L'amour, non, le temps, oui
Tout est dit dans le titre du bouquin, il me semble. Gigantesque roman en quatre tomes (je ne critique que les deux premiers, n'ayant pas encore les deux autres), cette somme a déjà le mérite de s'intéresser à une époque qui ne semble pas inspirer les romanciers : à part Hugo et son Quatre-vingt Treize (mangez-en soit dit en passant), aucun écrivain majeur ne s'y est intéressé, et c'est bien dommage.

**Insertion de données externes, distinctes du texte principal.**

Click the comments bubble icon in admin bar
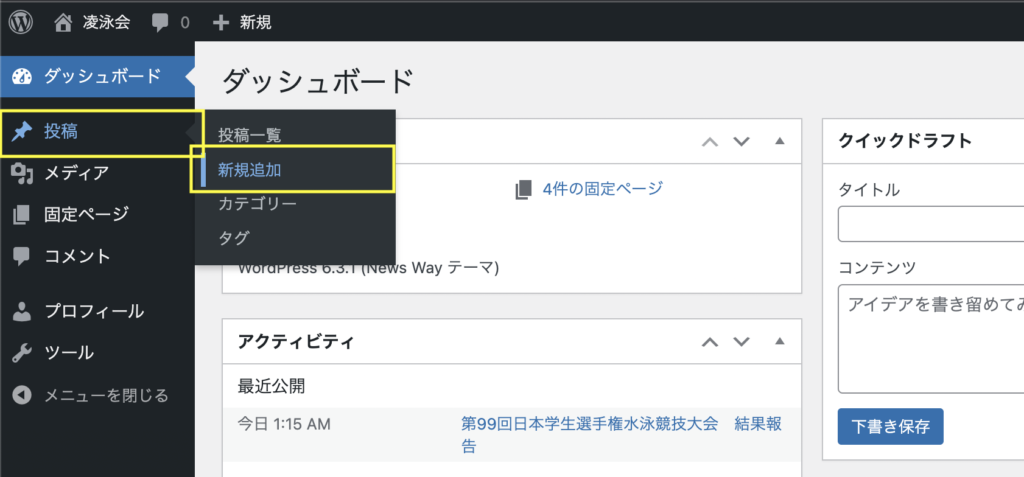The width and height of the screenshot is (1024, 477). click(160, 21)
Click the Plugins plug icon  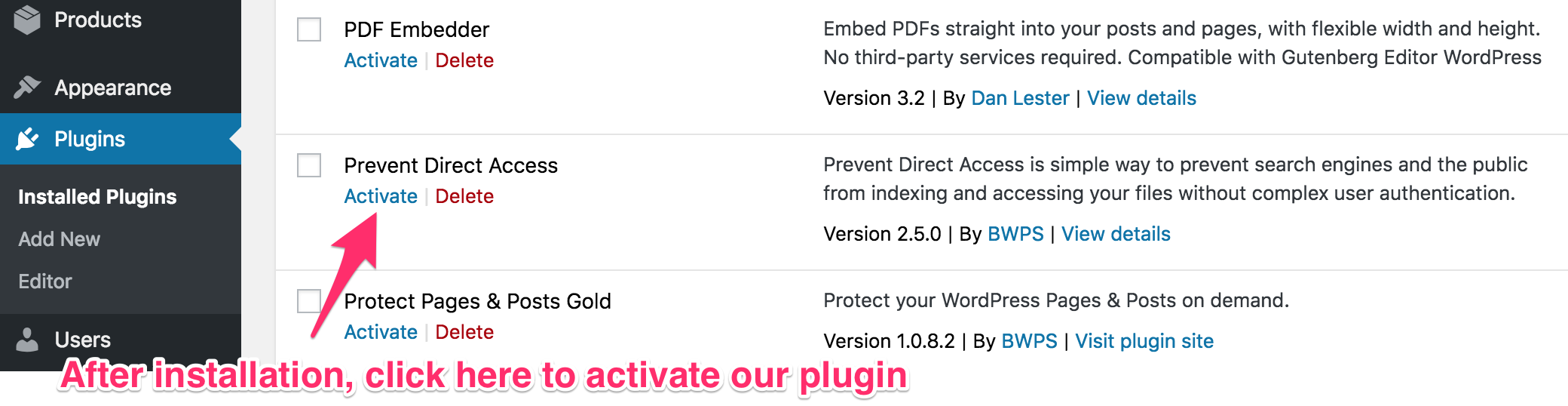coord(27,139)
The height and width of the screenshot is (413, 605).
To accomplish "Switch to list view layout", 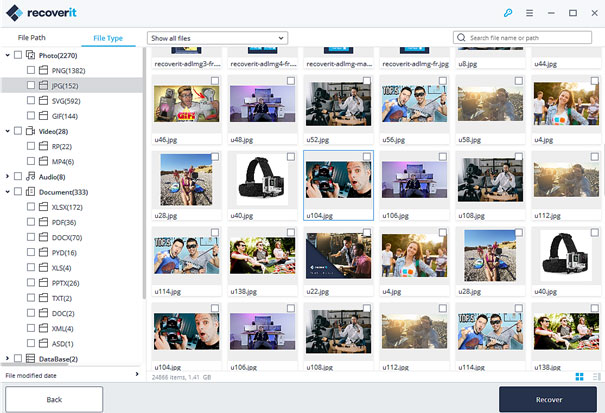I will [595, 376].
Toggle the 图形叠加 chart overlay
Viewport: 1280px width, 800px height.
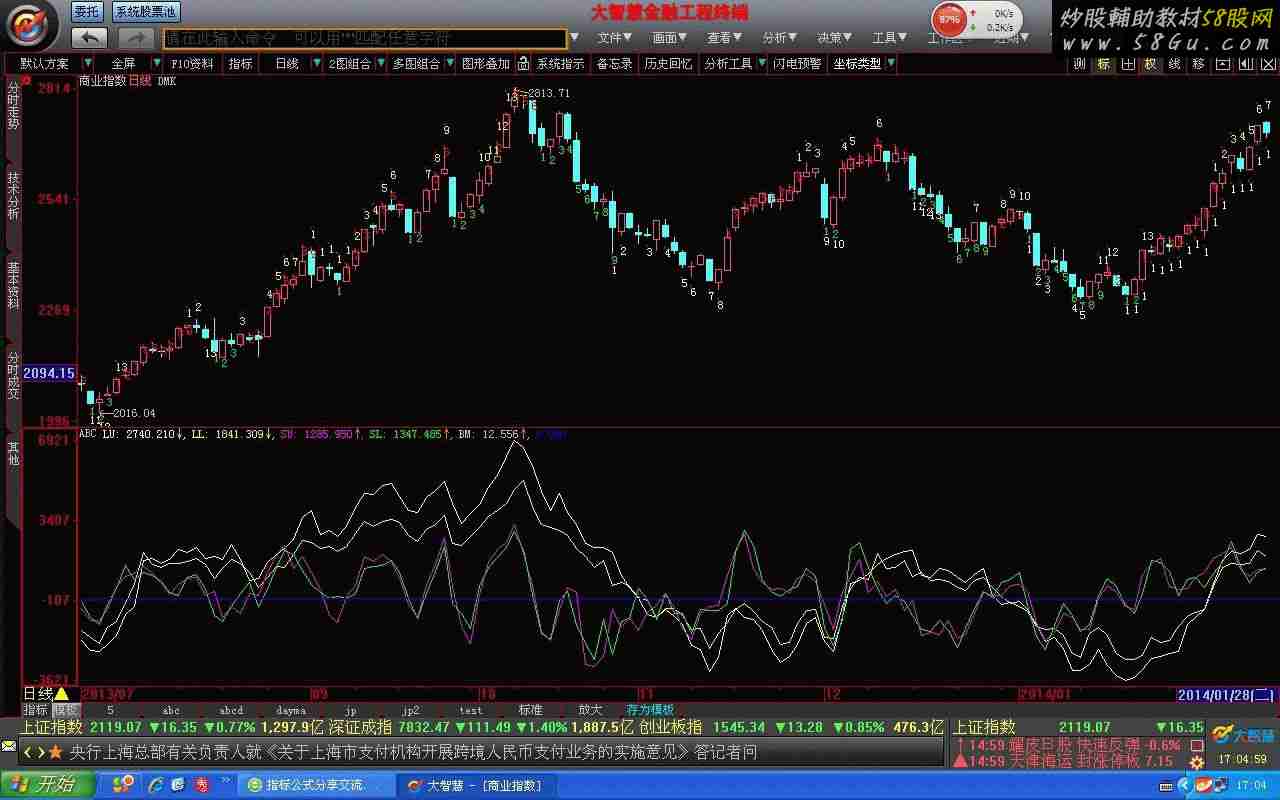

Ici, le thème ne sert pas de décor. Non, ici, les personnages vivent la Révolution, de ses prémices jusqu'aux derniers aboutissants. Robert Margerit utilise des personnages fictifs qui côtoient de très près les événements. Le roman suit les aventures en parallèle de trois personnages, Lise, Bernard et Claude, qui forment un triangle amoureux (pas de plan à trois dans les deux premiers tomes), chacun aura son rôle à tenir dans cette épopée : Lise défendra ses idéaux féministes (bref, elle ne sert à rien), Bernard jouera au petit soldat, et Claude lui, partira vite pour Paris, là ou tout se joue, et rencontrera ceux qui ont fait cette Révolution, Marat, Robespierre et autres Danton.
C'est la force de ce roman : la reconstitution est criante de vérité. Je n'ose imaginer le travail de documentation qui a du être nécessaire. On suit presque au jour le jour les faits, découvrant finalement que tout ça n'est pas qu'une bande de paysans qui prennent les fourches, mais au contraire est la résultante d'évènements très complexes. Le style est de plus à la fois lisible et détaillé, on s'y croirait, surtout lors des grands moments de bravoure. La prise de la Bastille, le serment du jeu de paume, les déboires du pauvre roi Louis Crois V Bâton ! Pari risqué que celui de mettre en scène des personnages aussi forts, des colosses de l'histoire, mais ma foi c'est réussi : tous sont charismatiques et passionnants sans être édulcorés.
J'émettrais par contre de grosses réserves quand à la démarche de l'auteur : celle d'inclure des personnages fictifs. L'intrigue de Lise et Bernard, cet amour impossible, et ce couillon de Claude, tout cela ne m'a pas vraiment emballé. C'est parfois même d'une niaiserie un peu malvenue, qu'on croirait sortie d'un de ces vieux romans à l'eau de rose. Honnêtement, comment inventer des intrigues parallèles passionnantes, avec un tel cadre historique ? Le tome II corrige en partie cela.
Avis à ceux qui veulent découvrir la Révolution dans ses moindres détails : ce roman est pour vous.